INTRODUCTION.

Notre thème de recherche est né d’un questionnement à propos des pratiques pédagogiques innovantes. Nous nous interrogions sur les ressorts de l’investissement persévérant de certains enseignants dans l’une d’elles. Pourquoi opter pour une pratique pédagogique ’différente’ ? Est-ce simplement pour essayer quelque chose de nouveau ? Est-ce pour se conformer à une attente intitutionnelle ? Fait-elle office de sauve-qui-peut, pour parer à des difficultés ? Pourquoi choisit-on telle pédagogie plutôt que telle autre ? Son adoption tient-elle au sentiment de sa qualité interne ? L’engagement persévérant traduit-il une volonté personnelle ? Quel est le type d’adhésion ? Le taux de conviction ? Y a-t-il des facteurs de personnalité, des types d’histoire personnelle qui prédisposent mieux que d’autres à se reconnaître dans telle ou telle référence doctrinale ?

Au même moment, des innovations éducatives d’envergure se réclament de doctrines pédagogiques différentes, et même divergentes : celle d’A de la Garanderie, de C. Freinet, de R. Feuerstein, notamment.
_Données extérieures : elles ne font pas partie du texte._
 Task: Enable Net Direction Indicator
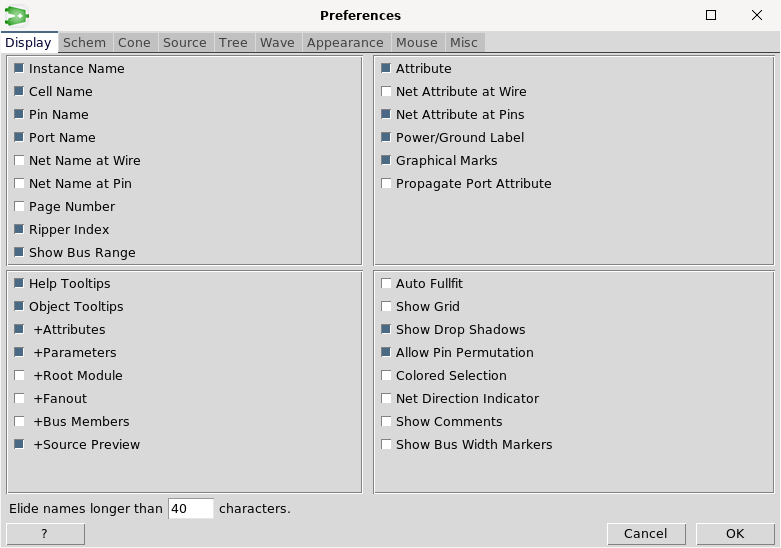point(387,399)
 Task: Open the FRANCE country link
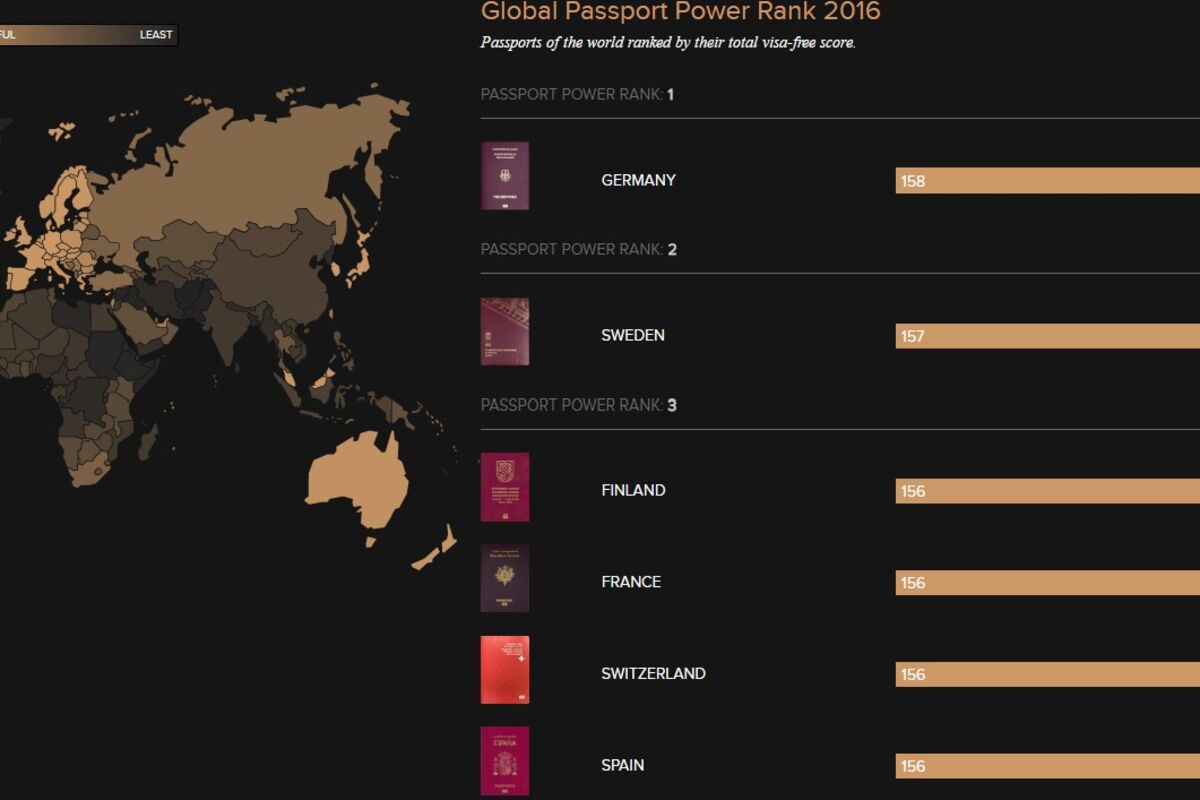(631, 582)

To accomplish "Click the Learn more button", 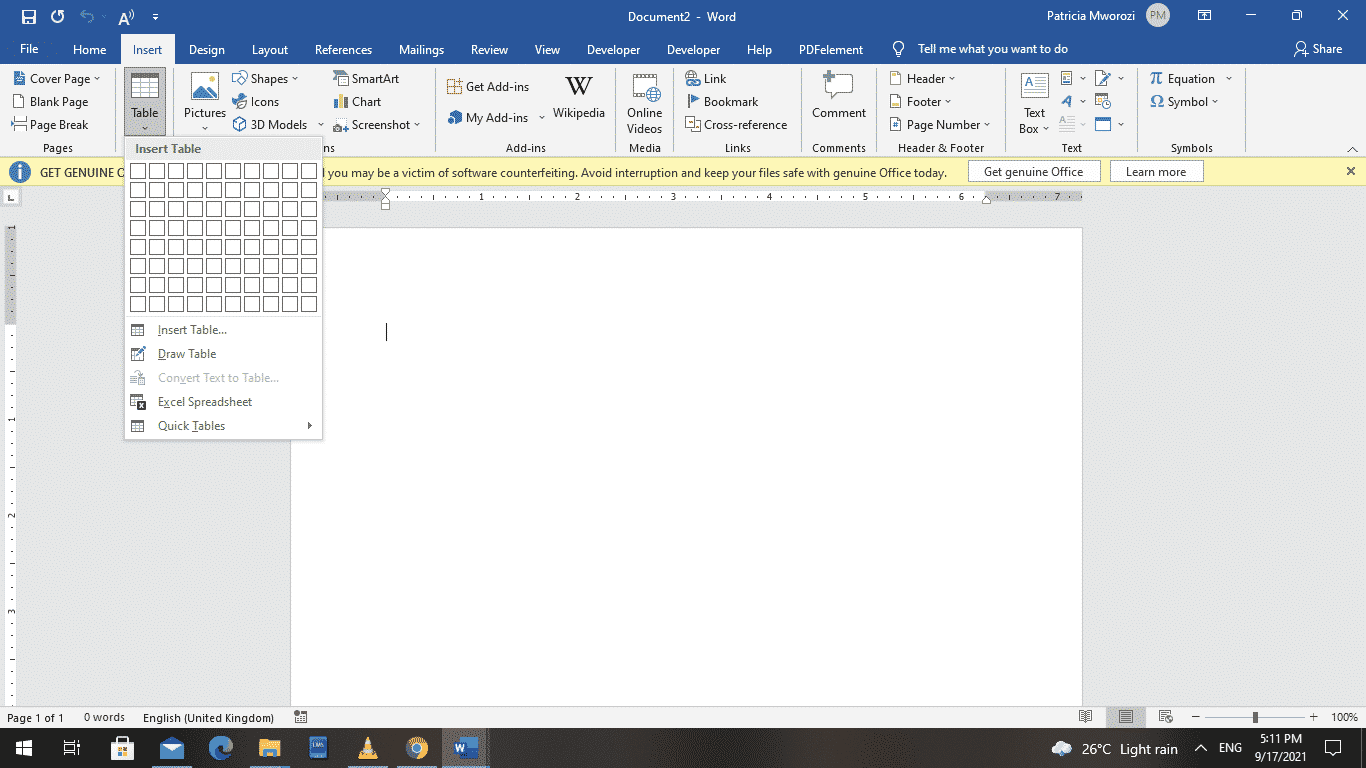I will point(1156,171).
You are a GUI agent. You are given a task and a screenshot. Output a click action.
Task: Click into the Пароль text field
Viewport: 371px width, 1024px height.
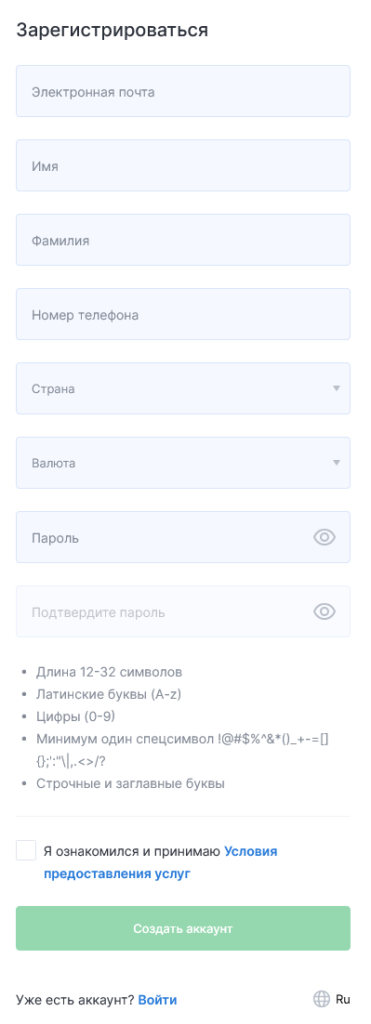(163, 537)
Dès lors, comment comprendre l’engagement stable de certains dans l’une d’elles ? Serait-il légitime de penser que ceux qui s’en réclament véritablement défendent des visées typées, suffisamment distinctes, voire opposées, et s’inspirent de philosophies radicalement divergentes ? Telle est notre problématique.
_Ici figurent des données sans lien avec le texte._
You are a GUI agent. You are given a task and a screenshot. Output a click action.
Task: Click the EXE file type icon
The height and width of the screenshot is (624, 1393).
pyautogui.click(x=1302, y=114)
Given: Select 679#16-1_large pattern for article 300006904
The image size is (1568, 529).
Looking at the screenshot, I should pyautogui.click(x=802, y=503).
Notre hypothèse postule paradoxalement que, en-deça de ces points de vue différents, et malgré les apparences, on peut discerner entre elles une référence commune, une parenté de conviction, autour de la valeur de la Personne. Cette référence, éventuellement implicite, donnerait à comprendre plus authentiquement, et de façon unitaire, cet engagement des innovateurs. C’est pourquoi il y aurait une fortuité relative dans l’option pour telle ou telle référence pédagogique. La raison profonde de l’adhésion et de la pratique persévérante relèverait finalement d’une vision personnaliste commune à tous.
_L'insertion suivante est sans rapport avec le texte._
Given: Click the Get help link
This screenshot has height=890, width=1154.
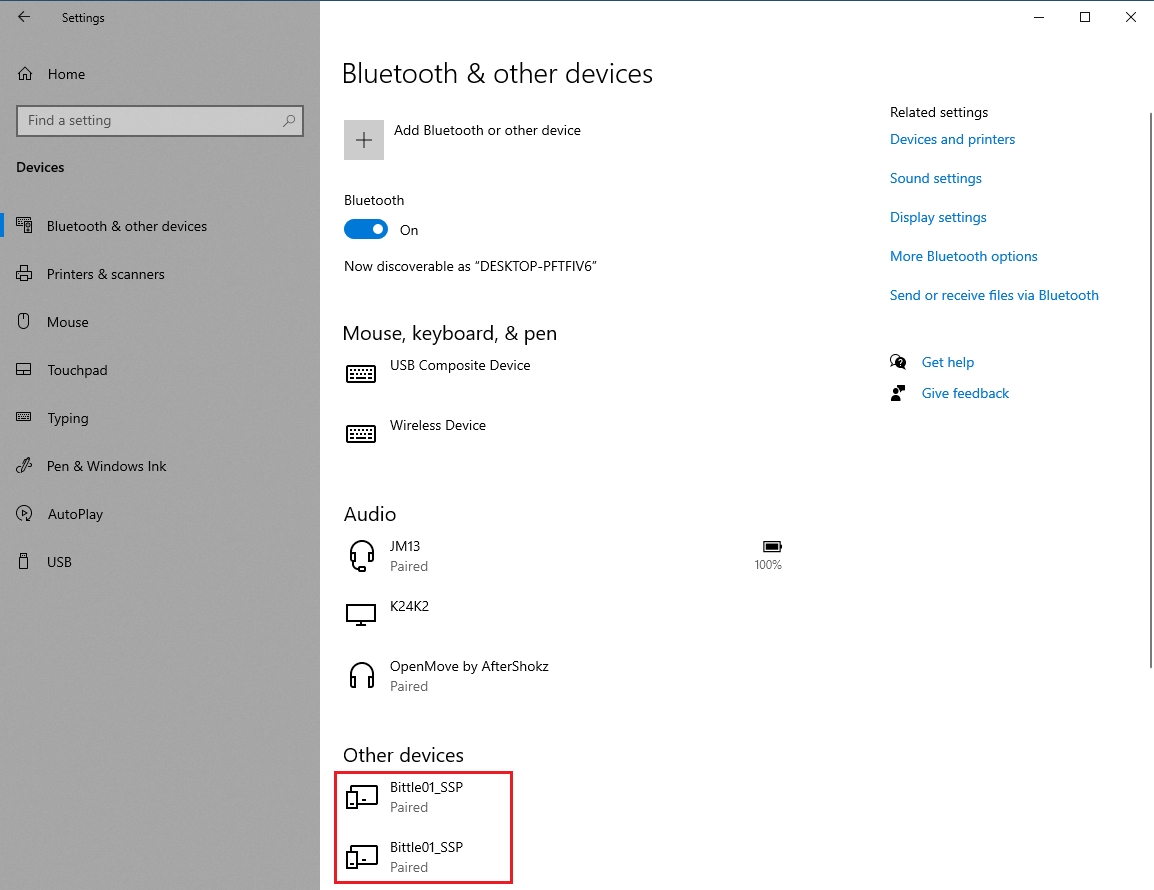Looking at the screenshot, I should pos(947,362).
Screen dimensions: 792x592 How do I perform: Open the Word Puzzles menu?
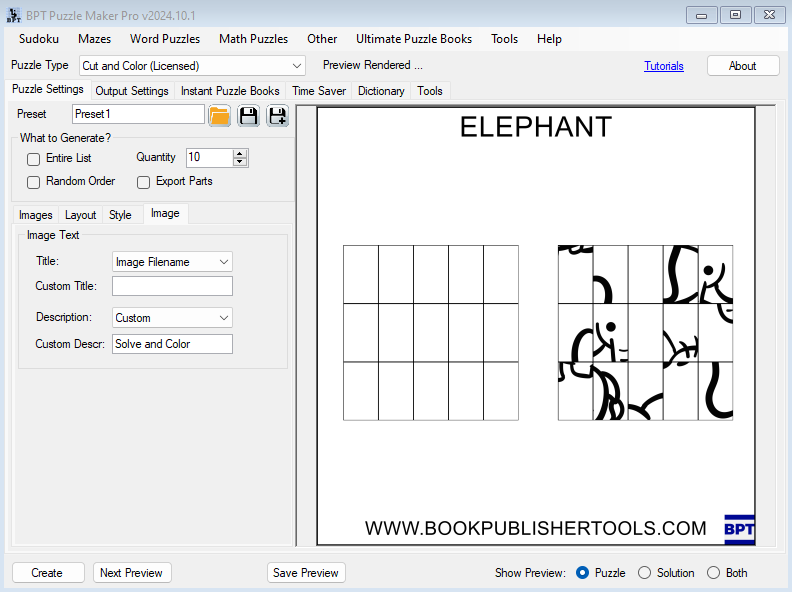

Différentes étapes articuleront cette recherche. Tout d’abord, nous exposerons les pédagogies de C. Freinet, d’A. de La Garanderie, et de R. Feuerstein en mettant plus particulièrement en relief leurs différences. Nous expliciterons ensuite notre méthodologie de recherche et d’investigation auprès des praticiens de ces pédagogies. Puis nous donnerons à lire un exemple d’entretien littéral. Nous procèderons ensuite à l’analyse quantitative et qualitative des entretiens. Notre interrogation portant sur la dimension personnaliste de l’engagement pédagogique, nous étudierons alors la notion de personne, ce qui nous conduira à définir les critères d’une pédagogie personnaliste. La personne est-elle au centre de la raison pédagogique ? Cette question sera étudiée d’après l’analyse des entretiens, et en nous interrogeant finalement sur la dimension personnaliste des pédagogies de Freinet, de la Gestion Mentale et du PEI. Nous étudierons alors la contingence relative du choix pédagogique et les raisons pour lesquelles, cependant, on adhère à l’une ou à l’autre.